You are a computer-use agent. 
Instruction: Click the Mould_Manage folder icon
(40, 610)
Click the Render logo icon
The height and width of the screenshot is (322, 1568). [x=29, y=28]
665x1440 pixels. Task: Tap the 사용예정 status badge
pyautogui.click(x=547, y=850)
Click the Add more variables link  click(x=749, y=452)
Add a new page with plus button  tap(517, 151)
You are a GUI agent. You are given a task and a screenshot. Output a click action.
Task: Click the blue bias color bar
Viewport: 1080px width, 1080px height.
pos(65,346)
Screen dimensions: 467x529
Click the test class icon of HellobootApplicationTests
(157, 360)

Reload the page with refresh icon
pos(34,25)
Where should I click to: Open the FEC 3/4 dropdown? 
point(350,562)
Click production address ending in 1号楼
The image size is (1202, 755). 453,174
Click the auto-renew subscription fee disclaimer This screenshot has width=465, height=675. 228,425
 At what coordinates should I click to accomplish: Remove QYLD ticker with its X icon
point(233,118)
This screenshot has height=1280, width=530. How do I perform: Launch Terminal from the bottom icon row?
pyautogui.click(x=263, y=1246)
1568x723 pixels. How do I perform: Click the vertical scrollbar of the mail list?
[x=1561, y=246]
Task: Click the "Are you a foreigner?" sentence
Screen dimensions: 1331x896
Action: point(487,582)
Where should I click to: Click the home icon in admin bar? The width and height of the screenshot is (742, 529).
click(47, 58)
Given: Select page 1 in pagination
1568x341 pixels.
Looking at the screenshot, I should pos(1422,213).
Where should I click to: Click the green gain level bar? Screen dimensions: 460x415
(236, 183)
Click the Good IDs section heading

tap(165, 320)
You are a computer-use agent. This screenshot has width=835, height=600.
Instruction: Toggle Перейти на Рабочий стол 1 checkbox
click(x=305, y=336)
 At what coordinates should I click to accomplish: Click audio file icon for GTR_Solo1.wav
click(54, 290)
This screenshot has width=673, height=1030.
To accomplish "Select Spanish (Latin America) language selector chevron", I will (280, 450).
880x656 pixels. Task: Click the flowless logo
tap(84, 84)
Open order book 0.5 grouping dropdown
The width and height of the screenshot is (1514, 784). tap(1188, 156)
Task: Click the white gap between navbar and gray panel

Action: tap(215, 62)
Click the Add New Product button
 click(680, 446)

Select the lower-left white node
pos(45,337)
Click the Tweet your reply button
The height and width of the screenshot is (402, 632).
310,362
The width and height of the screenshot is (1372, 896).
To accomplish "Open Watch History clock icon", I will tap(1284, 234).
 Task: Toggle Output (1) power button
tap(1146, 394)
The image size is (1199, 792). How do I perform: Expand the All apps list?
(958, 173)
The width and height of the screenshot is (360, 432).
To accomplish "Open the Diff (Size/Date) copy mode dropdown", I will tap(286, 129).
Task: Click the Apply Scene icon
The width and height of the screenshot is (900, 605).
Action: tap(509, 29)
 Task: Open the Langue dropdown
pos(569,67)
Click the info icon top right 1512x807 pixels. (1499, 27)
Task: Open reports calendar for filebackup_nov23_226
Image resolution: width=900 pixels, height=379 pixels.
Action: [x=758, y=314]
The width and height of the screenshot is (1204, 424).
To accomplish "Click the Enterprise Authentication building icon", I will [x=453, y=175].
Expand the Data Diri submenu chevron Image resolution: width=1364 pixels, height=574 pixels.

=====

= How to complete this task =
Among the lines above, please find those with "agent" and copy them.

= Exercise solution =
You are a computer-use agent. 
You are a GUI agent. You are given a task and a screenshot. Output a click action.
You are a computer-use agent. This screenshot has width=835, height=600.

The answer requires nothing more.